The ability to forgive and the ability to let go of the past go hand in hand with one another. And our relationship with both concepts is usually that of love-hate. The act of forgiving and letting go of the past is by far one of the healthiest things we can do for ourselves; yet they are the two things we tend to resist most in life. Some people tell themselves (and others) that it is impossible to do; this will never be true. For the possibly of doing either of these things is not dependent upon the range of severity of the personal situation, the possibility of doing either of these things relies upon one’s willingness to do so. Although it is very difficult to forgive someone or let go of the past, it is never impossible – regardless of the personal situation – because the act of forgiving and letting go of the past is an internal phenomenon that our outer reality has no bearing to.
On a side note, life should not be a pissing contest* of who had the most difficult past. No one wins by advertising their past hardships as unsurpassable; as if the prize was pity. Also, the past does not control nor define us; who we are is up to us to decide. No one wins by blaming their past for their poor character. The victim role is a popular role to adopt because it is easy and comfortable; it challenges us to the same degree that it benefits us.
Many people utilize their past hardships to their “advantage” by using their past as an excuse to remain mentally, emotionally, and spiritually stagnant. Whether this is done intentionally or unintentionally does not matter because, as conscious beings, it should always be our goal to evolve in a way that best serves us and – ultimately – the collective. Living a life void of growth – choosing the path of least resistance – is a façade; although it requires the least amount of hard work on your end, your outer reality becomes a direct reflection of the internal turmoil that this path causes. And those who adopt the victim mentality do not prosper due to their mentality, but they tend to outwardly proclaim how unlucky they are.
Forgiving and letting go of the past is not easy to do, so a lot of people refuse to try. However, adopting the victim mentality does not have to be the only alternative way of thought. There exists a middle road that, although does not reap the benefits that forgiving and letting go of the past offer, transcends above the stagnancy of playing the victim card your whole life; and it still leaves room for hope of future growth.

──────────────────────────────

_SHORT PROBLEM A_. Retype everything in the listing from the line containing "Choose 'Großhandel mit" down to the end of the listing.

──────────────────────────────

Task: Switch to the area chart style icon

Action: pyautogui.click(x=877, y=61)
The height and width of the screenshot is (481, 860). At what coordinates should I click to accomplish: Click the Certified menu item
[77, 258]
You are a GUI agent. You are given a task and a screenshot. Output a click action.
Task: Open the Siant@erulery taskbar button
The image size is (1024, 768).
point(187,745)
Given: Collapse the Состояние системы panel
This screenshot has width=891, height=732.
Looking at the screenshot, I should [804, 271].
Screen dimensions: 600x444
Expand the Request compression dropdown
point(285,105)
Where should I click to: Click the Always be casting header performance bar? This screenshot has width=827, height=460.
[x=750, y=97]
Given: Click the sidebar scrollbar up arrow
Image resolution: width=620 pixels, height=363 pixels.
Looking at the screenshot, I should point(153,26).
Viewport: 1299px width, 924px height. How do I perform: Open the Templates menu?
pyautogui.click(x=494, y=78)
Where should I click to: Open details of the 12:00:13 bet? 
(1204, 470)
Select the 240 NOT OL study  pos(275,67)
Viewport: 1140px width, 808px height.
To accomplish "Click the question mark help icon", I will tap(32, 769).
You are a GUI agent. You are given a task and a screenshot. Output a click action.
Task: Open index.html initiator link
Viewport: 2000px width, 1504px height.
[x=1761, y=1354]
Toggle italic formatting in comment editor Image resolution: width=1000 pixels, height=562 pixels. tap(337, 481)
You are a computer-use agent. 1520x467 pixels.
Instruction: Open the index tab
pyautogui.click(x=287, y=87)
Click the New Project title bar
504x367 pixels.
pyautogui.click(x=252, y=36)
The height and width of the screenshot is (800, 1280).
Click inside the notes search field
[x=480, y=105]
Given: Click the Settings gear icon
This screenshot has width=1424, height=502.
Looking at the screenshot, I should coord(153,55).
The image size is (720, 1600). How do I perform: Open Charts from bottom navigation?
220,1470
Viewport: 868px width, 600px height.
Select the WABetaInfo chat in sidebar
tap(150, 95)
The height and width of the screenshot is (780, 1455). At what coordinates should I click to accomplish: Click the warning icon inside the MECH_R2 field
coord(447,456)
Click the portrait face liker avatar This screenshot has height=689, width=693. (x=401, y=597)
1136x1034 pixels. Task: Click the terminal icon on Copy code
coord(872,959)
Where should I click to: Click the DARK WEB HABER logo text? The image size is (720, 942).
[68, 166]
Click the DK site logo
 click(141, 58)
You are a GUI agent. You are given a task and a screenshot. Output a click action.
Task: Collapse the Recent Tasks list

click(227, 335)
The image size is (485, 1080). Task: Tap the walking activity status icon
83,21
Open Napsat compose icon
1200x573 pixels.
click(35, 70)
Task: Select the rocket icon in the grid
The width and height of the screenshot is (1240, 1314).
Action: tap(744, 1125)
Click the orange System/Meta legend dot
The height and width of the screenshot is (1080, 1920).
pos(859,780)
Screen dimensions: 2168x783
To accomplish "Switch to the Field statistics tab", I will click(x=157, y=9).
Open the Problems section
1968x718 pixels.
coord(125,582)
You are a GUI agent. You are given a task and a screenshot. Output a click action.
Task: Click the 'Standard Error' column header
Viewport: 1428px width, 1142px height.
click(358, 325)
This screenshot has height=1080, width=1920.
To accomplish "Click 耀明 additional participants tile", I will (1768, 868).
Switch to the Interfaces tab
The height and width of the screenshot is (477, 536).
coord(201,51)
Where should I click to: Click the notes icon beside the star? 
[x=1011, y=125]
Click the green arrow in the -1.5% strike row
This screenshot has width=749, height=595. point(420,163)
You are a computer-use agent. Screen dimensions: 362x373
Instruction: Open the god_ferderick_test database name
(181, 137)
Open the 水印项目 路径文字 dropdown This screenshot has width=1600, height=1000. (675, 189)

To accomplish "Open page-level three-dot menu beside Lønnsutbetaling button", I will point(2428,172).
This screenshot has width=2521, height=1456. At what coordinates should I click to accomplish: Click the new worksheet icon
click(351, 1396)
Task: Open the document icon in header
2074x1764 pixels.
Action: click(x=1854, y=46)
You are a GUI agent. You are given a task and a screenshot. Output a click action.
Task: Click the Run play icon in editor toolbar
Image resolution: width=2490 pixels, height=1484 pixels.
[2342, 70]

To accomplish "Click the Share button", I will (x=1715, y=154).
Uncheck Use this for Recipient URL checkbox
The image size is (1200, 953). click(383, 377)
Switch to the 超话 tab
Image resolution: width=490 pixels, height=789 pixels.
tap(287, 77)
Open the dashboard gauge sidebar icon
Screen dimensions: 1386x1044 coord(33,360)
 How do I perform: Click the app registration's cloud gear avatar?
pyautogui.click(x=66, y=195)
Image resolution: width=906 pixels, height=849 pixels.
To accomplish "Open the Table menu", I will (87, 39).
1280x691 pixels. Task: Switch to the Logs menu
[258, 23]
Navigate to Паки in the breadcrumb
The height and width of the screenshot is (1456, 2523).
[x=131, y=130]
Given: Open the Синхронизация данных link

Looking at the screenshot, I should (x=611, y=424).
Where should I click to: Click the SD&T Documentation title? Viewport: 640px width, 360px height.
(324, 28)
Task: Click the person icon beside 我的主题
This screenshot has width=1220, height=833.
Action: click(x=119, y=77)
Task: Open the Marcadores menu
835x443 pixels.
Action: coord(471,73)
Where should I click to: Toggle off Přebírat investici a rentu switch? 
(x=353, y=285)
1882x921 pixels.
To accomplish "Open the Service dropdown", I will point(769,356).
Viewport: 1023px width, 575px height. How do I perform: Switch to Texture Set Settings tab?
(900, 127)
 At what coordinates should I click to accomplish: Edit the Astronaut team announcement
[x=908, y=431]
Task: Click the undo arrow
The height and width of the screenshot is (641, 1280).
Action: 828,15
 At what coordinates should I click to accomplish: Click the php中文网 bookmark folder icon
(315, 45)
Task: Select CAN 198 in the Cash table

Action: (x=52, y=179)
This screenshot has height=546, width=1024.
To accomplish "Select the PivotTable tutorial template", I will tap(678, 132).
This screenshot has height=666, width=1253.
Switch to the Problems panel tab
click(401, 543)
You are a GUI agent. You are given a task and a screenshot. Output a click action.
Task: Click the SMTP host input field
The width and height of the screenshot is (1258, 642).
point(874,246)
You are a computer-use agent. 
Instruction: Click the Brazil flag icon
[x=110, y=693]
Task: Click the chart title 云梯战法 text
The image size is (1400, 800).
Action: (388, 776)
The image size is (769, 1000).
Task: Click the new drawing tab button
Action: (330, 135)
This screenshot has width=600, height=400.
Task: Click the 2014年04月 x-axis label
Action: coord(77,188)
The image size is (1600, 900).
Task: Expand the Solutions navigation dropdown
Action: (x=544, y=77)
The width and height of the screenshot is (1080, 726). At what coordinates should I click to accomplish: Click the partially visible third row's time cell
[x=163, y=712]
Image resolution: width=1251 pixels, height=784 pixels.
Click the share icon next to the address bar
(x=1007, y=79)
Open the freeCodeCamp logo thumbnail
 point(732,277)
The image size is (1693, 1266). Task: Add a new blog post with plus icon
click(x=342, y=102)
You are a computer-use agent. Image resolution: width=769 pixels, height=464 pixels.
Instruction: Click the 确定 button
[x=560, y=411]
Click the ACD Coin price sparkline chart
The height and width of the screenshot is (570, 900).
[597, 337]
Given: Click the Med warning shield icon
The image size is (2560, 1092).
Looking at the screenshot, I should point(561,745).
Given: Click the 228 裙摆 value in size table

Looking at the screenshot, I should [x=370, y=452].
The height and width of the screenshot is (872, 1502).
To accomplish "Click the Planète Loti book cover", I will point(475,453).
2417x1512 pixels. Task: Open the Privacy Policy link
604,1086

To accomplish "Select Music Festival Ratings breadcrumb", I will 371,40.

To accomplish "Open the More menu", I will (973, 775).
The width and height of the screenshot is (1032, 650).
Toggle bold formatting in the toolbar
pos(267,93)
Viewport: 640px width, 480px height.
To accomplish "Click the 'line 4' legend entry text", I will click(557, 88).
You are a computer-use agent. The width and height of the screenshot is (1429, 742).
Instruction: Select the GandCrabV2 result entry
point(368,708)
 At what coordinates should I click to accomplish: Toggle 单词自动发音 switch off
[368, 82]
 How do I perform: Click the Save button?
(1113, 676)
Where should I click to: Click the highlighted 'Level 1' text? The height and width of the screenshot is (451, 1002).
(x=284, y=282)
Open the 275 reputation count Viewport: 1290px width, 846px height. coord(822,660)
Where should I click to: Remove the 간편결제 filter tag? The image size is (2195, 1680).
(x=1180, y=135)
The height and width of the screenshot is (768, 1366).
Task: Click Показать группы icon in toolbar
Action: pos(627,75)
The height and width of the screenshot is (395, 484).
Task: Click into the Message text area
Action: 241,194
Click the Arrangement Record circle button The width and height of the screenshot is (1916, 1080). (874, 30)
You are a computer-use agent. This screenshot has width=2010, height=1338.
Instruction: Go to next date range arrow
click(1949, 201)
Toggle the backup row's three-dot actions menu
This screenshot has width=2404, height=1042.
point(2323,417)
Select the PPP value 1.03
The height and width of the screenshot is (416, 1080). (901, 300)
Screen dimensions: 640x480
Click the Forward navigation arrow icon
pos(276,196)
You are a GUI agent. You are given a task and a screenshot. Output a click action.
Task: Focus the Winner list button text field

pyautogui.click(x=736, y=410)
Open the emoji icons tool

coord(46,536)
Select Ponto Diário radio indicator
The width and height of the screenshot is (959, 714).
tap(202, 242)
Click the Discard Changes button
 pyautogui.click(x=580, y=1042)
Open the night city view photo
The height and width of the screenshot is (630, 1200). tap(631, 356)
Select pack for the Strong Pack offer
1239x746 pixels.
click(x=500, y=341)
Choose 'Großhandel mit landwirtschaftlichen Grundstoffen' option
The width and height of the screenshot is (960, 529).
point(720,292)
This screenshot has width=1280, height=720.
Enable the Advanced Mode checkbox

──────────────────────────────

_SHORT PROBLEM B_. Write out everything in the passage on forgiveness from "The ability to forgive" down to "no bearing to.", substituting "readiness" for "willingness".

_FINAL RESULT A_.
Choose 'Großhandel mit landwirtschaftlichen Grundstoffen' option
The width and height of the screenshot is (960, 529).
point(720,292)
This screenshot has width=1280, height=720.
Enable the Advanced Mode checkbox

_FINAL RESULT B_.
The ability to forgive and the ability to let go of the past go hand in hand with one another. And our relationship with both concepts is usually that of love-hate. The act of forgiving and letting go of the past is by far one of the healthiest things we can do for ourselves; yet they are the two things we tend to resist most in life. Some people tell themselves (and others) that it is impossible to do; this will never be true. For the possibly of doing either of these things is not dependent upon the range of severity of the personal situation, the possibility of doing either of these things relies upon one’s readiness to do so. Although it is very difficult to forgive someone or let go of the past, it is never impossible – regardless of the personal situation – because the act of forgiving and letting go of the past is an internal phenomenon that our outer reality has no bearing to.